We can consume this like so:

twitter = TwitterApi.new
twitter.username = 'xxx'
twitter.password = 'xxx'
twitter.getTimeline(lambda do |data|

	result = NSString.alloc.initWithData data, encoding:NSUTF8StringEncoding

	# display the result in an alert box
	alert = NSAlert.new
	alert.setMessageText(result)
	alert.runModal()	

end)

Which should download the Xml of your authenticated Twitter timeline and display it in a message box.

So we can now obtain our own timeline authenticated using Basic Authentication; next we'll parse the Xml into an array of status objects and bind them to the table in our main window. Part Three Available Here.

Tagged as: cocoa, macruby, ruby

Comments

Luc Heinrich spoke on Sunday, Sunday, April 26, 2009

MacRuby doesn't have the base64 library because it is useless.
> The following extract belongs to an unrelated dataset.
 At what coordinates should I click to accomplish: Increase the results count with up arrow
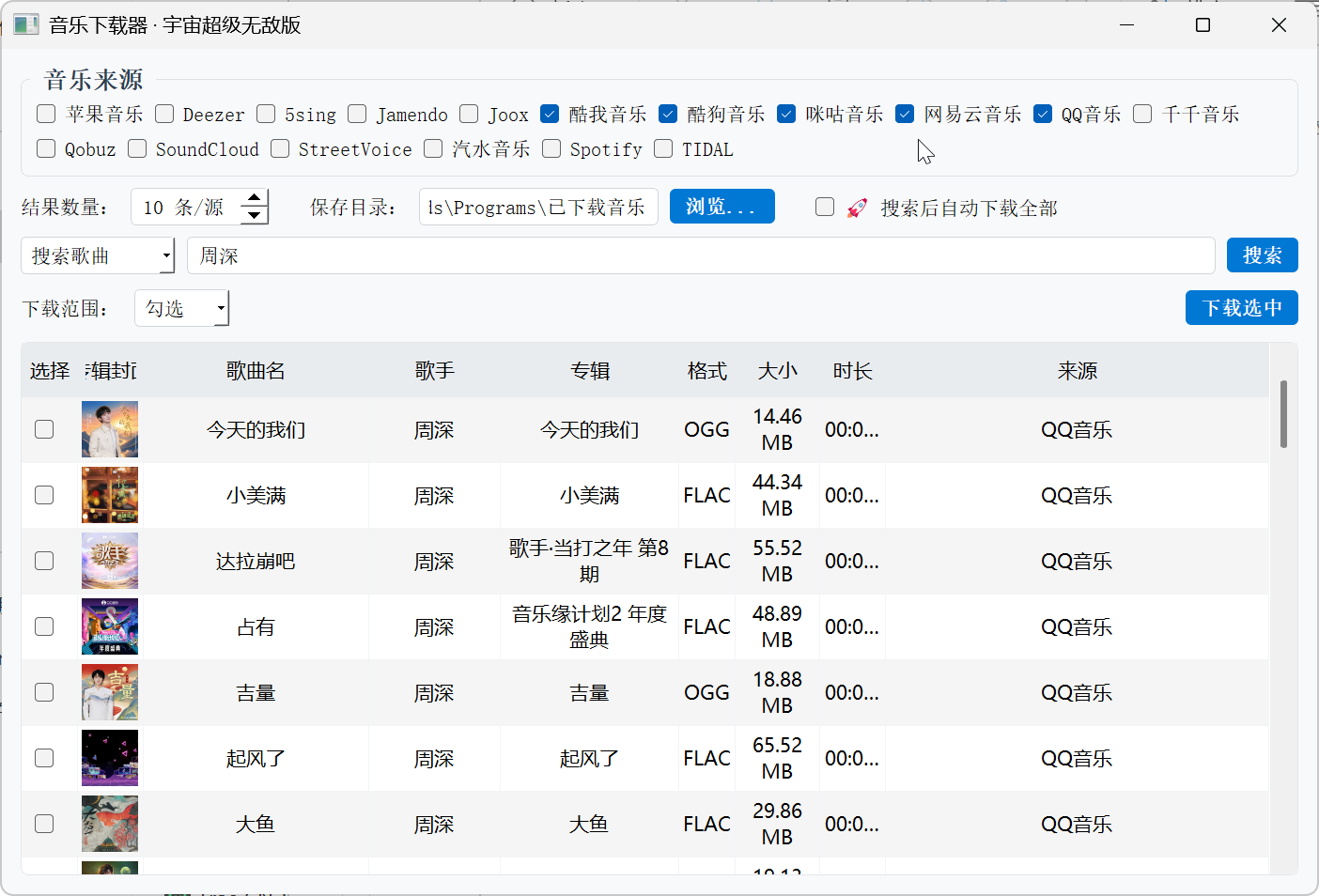(254, 198)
You can encode any string in a single line by doing: [str].pack("m") For example: ["Hello World"].pack("m") = "SGVsbG8gV29ybGQ=\n"

Burns spoke on Monday, Monday, April 27, 2009

Thanks for the pointer Luc, but it doesn't seem to work for me - pack("m") returns an empty string.
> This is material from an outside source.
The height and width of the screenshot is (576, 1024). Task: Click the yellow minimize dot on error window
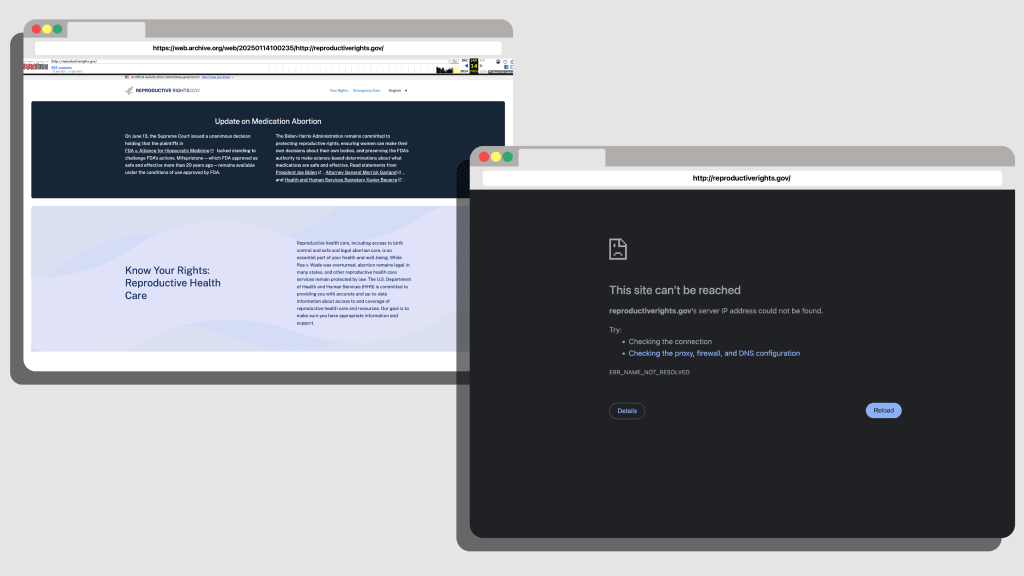coord(494,157)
Pete spoke on Monday, Monday, April 27, 2009

Quote: "I decided to change tack and find out how to base64 encode myself" ...sweet! Does that mean you can transmit yourself to anywhere that can decode base64? :-)

Luc Heinrich spoke on Tuesday, Tuesday, April 28, 2009

Hmm, maybe try .pack("m*") (with the *)?

Keenan Brock spoke on Sunday, Sunday, May 03, 2009

[@username + ':' + @password].pack("m").chomp the chomp was eluding me. With it makes it work. printing the 2 out sometimes hides the new line.

Burns spoke on Wednesday, Wednesday, May 06, 2009

@Luc + @Keenan I've tried both of those and neither seems to work. I have a method called alert(msg) that pops up an NSAlert box containing the msg, and I've tried: alert(['mystring'].pack("m*")) as well as the chomp one and the alert always comes up empty.